_SOURCE PASSAGE_.
· · · ·

This Note is one of a series of Senior Notes (herein called the “Notes”) issued pursuant to a Note Agreement, dated as of November 12, 2010 (herein called the “Agreement”), among the Company and the original purchasers of the Notes named in the Purchaser Schedule attached thereto and is entitled to the benefits thereof.  Each holder of this Note will be deemed, by its acceptance hereof, (i) to have agreed to the confidentiality provisions set forth in paragraph 11T of the Agreement and (ii) to have made the representations set forth in paragraph 9 of the Agreement.

 
A-1

 

This Note is a registered Note and, as provided in the Agreement, upon surrender of this Note for registration of transfer, duly endorsed, or accompanied by a written instrument of transfer duly executed, by the registered holder hereof or such holder’s attorney duly authorized in writing, a new Note for a like principal amount will be issued to, and registered in the name of, the transferee. Prior to due presentment for registration of transfer, the Company may treat the person in whose name this Note is registered as the owner hereof for the purpose of receiving payment and for all other purposes, and the Company shall not be affected by any notice to the contrary.
 
The Company agrees to make required prepayments of principal on the dates and in the amounts specified in the Agreement.  This Note is also subject to optional prepayment, in whole or from time to time in part, on the terms specified in the Agreement.
 
This Note is guaranteed pursuant to one or more Guaranty Agreements executed by certain guarantors.  Reference is made to such Guaranty Agreements for a statement concerning the terms and conditions governing such guarantee of the obligations of the Company hereunder.

· · · ·

_DATA SHOWN_.
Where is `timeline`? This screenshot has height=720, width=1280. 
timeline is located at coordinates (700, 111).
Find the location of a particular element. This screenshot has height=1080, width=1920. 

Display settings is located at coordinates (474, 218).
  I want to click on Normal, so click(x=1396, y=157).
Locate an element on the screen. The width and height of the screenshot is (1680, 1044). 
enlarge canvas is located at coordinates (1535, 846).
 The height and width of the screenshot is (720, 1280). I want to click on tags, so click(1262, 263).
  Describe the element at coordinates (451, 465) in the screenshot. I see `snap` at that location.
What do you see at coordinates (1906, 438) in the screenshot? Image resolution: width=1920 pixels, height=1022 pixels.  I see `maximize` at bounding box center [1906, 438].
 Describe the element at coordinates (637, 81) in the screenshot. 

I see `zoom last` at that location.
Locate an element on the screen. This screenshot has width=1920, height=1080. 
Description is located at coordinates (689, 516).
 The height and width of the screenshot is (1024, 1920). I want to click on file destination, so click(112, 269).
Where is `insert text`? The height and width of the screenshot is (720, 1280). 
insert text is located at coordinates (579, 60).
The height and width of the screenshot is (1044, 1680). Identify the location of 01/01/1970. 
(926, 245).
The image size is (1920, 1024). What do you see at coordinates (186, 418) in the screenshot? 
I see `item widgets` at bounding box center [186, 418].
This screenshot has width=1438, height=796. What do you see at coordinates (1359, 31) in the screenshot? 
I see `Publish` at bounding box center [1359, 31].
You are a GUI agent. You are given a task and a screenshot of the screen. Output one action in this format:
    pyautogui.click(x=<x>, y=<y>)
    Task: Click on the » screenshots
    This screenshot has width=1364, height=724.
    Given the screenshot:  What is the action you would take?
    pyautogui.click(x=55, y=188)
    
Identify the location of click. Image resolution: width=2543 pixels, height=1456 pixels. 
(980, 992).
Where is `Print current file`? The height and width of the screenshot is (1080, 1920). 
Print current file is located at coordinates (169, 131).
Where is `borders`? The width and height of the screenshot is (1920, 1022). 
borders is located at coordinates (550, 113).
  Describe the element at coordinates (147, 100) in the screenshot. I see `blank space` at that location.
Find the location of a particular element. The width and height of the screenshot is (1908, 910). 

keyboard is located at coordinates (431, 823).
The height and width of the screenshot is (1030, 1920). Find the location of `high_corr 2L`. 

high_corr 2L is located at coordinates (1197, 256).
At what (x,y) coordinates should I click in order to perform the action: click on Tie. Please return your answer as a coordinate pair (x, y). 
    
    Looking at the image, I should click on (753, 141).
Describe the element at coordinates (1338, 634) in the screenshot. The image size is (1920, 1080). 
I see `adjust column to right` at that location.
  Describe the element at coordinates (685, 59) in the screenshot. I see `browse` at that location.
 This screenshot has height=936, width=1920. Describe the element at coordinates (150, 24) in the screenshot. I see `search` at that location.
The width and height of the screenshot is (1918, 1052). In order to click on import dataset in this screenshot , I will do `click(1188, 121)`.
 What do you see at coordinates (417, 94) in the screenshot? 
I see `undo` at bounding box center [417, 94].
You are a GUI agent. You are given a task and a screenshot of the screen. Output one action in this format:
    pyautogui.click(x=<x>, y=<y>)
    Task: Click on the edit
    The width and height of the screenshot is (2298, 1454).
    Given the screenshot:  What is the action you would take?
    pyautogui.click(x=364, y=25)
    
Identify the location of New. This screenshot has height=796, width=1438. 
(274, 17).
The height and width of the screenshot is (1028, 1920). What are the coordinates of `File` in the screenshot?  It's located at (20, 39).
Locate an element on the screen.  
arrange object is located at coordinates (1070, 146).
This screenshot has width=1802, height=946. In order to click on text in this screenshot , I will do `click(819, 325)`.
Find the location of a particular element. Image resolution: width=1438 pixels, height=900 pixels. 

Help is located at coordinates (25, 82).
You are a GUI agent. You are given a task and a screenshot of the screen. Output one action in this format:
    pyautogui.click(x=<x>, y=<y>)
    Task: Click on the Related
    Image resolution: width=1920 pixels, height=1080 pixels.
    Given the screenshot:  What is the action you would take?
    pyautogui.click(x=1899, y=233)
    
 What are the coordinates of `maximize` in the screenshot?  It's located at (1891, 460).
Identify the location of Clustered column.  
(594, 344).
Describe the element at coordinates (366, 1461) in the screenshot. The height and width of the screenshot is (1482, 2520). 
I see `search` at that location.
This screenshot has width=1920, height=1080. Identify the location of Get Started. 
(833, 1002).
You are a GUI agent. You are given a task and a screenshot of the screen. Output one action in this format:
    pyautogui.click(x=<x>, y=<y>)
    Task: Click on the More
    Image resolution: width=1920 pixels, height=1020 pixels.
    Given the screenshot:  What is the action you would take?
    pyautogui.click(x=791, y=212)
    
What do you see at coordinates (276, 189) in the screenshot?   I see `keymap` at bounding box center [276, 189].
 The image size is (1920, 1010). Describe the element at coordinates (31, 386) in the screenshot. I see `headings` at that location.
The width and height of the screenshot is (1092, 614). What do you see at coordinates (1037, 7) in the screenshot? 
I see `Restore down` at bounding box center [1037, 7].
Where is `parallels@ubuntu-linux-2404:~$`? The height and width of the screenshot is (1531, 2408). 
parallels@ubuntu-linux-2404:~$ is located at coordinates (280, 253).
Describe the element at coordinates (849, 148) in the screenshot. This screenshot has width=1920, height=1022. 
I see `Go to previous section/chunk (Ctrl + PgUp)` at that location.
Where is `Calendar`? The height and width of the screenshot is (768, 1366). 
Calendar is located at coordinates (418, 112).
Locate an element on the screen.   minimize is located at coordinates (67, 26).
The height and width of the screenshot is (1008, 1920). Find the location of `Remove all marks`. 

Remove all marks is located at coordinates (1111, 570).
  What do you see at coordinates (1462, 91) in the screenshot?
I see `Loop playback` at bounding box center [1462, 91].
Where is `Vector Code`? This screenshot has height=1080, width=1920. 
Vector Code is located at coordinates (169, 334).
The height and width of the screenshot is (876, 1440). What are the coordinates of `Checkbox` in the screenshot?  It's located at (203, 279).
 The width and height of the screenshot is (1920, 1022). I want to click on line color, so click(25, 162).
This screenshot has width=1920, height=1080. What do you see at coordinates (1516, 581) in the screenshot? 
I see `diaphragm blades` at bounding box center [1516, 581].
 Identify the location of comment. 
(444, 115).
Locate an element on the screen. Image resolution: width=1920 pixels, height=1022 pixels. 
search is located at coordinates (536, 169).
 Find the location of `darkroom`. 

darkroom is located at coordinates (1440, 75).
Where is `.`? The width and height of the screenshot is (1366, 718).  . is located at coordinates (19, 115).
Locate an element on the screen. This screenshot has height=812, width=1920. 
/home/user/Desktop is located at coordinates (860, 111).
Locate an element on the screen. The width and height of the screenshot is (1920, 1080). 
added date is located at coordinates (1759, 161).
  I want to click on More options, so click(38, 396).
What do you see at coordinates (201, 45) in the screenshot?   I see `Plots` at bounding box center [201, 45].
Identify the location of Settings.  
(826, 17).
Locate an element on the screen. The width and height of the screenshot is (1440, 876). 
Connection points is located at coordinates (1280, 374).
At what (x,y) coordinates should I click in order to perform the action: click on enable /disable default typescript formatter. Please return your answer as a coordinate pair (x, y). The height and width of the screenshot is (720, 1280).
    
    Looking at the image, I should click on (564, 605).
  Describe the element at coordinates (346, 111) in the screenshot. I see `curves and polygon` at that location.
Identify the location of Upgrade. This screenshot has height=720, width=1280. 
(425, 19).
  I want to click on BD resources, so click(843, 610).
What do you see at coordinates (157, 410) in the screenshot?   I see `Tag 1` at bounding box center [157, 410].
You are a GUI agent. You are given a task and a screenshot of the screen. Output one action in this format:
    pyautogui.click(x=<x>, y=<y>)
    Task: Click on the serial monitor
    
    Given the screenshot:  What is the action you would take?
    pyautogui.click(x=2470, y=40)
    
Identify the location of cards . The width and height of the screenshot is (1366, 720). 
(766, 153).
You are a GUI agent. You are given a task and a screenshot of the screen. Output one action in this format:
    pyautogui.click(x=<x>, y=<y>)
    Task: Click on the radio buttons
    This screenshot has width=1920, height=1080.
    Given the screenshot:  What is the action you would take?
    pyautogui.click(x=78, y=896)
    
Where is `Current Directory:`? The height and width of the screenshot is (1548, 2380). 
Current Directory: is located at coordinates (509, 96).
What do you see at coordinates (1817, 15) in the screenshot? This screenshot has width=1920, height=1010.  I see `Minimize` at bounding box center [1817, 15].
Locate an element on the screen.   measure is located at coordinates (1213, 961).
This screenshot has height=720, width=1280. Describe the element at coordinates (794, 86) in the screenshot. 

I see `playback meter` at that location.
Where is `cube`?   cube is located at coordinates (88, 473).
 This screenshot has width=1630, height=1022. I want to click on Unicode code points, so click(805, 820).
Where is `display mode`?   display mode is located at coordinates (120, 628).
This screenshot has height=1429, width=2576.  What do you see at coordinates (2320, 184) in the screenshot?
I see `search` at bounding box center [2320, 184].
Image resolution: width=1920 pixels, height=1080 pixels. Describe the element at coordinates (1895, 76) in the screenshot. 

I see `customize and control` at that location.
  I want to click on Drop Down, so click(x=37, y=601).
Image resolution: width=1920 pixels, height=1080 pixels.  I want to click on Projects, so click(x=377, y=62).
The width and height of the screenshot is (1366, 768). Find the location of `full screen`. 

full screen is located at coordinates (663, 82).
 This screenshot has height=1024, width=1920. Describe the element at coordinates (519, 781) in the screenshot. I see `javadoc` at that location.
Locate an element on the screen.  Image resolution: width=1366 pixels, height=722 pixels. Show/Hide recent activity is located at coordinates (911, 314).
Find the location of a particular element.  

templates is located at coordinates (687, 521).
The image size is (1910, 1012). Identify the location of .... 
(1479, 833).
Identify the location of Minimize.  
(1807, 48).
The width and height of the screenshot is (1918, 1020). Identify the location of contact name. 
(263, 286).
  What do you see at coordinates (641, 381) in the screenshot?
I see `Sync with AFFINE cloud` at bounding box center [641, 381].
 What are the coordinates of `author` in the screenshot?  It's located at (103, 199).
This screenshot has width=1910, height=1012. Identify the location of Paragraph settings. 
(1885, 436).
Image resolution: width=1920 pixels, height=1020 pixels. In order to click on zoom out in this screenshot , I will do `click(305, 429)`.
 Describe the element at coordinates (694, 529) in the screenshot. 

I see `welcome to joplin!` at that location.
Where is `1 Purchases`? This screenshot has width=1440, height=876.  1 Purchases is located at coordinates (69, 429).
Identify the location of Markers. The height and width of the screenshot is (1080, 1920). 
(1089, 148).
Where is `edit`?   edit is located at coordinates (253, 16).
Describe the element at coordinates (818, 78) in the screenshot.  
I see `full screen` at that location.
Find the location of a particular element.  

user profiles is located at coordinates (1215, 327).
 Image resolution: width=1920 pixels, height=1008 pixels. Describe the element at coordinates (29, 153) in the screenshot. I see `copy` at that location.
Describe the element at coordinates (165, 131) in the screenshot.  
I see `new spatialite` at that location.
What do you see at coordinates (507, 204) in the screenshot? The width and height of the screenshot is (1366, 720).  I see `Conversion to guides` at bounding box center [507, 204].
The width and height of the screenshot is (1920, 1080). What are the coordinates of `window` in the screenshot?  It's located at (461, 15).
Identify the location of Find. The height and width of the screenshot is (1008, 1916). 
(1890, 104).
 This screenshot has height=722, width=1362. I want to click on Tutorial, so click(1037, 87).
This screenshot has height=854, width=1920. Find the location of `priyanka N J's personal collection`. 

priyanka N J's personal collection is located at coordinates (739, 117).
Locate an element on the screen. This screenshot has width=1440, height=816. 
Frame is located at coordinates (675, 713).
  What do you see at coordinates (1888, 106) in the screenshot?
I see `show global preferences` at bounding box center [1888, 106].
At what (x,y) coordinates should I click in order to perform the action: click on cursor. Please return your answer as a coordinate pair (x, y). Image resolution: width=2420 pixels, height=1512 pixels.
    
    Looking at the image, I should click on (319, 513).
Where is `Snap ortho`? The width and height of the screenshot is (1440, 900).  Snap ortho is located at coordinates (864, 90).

· · · ·

_BRIEF A_.
Retype the Senior Note passage word for word.
_BRIEF B_.
Please echo the records between the lines holding "What do you see at coordinates (1817, 15)" and "so click(x=377, y=62).", inclusive.
The text and the records come from unrelated sources.

_FINAL RESULT A_.
This Note is one of a series of Senior Notes (herein called the “Notes”) issued pursuant to a Note Agreement, dated as of November 12, 2010 (herein called the “Agreement”), among the Company and the original purchasers of the Notes named in the Purchaser Schedule attached thereto and is entitled to the benefits thereof.  Each holder of this Note will be deemed, by its acceptance hereof, (i) to have agreed to the confidentiality provisions set forth in paragraph 11T of the Agreement and (ii) to have made the representations set forth in paragraph 9 of the Agreement.

 
A-1

 

This Note is a registered Note and, as provided in the Agreement, upon surrender of this Note for registration of transfer, duly endorsed, or accompanied by a written instrument of transfer duly executed, by the registered holder hereof or such holder’s attorney duly authorized in writing, a new Note for a like principal amount will be issued to, and registered in the name of, the transferee. Prior to due presentment for registration of transfer, the Company may treat the person in whose name this Note is registered as the owner hereof for the purpose of receiving payment and for all other purposes, and the Company shall not be affected by any notice to the contrary.
 
The Company agrees to make required prepayments of principal on the dates and in the amounts specified in the Agreement.  This Note is also subject to optional prepayment, in whole or from time to time in part, on the terms specified in the Agreement.
 
This Note is guaranteed pursuant to one or more Guaranty Agreements executed by certain guarantors.  Reference is made to such Guaranty Agreements for a statement concerning the terms and conditions governing such guarantee of the obligations of the Company hereunder.

_FINAL RESULT B_.
What do you see at coordinates (1817, 15) in the screenshot? This screenshot has width=1920, height=1010.  I see `Minimize` at bounding box center [1817, 15].
Locate an element on the screen.   measure is located at coordinates (1213, 961).
This screenshot has height=720, width=1280. Describe the element at coordinates (794, 86) in the screenshot. 

I see `playback meter` at that location.
Where is `cube`?   cube is located at coordinates (88, 473).
 This screenshot has width=1630, height=1022. I want to click on Unicode code points, so click(805, 820).
Where is `display mode`?   display mode is located at coordinates (120, 628).
This screenshot has height=1429, width=2576.  What do you see at coordinates (2320, 184) in the screenshot?
I see `search` at bounding box center [2320, 184].
Image resolution: width=1920 pixels, height=1080 pixels. Describe the element at coordinates (1895, 76) in the screenshot. 

I see `customize and control` at that location.
  I want to click on Drop Down, so click(x=37, y=601).
Image resolution: width=1920 pixels, height=1080 pixels.  I want to click on Projects, so click(x=377, y=62).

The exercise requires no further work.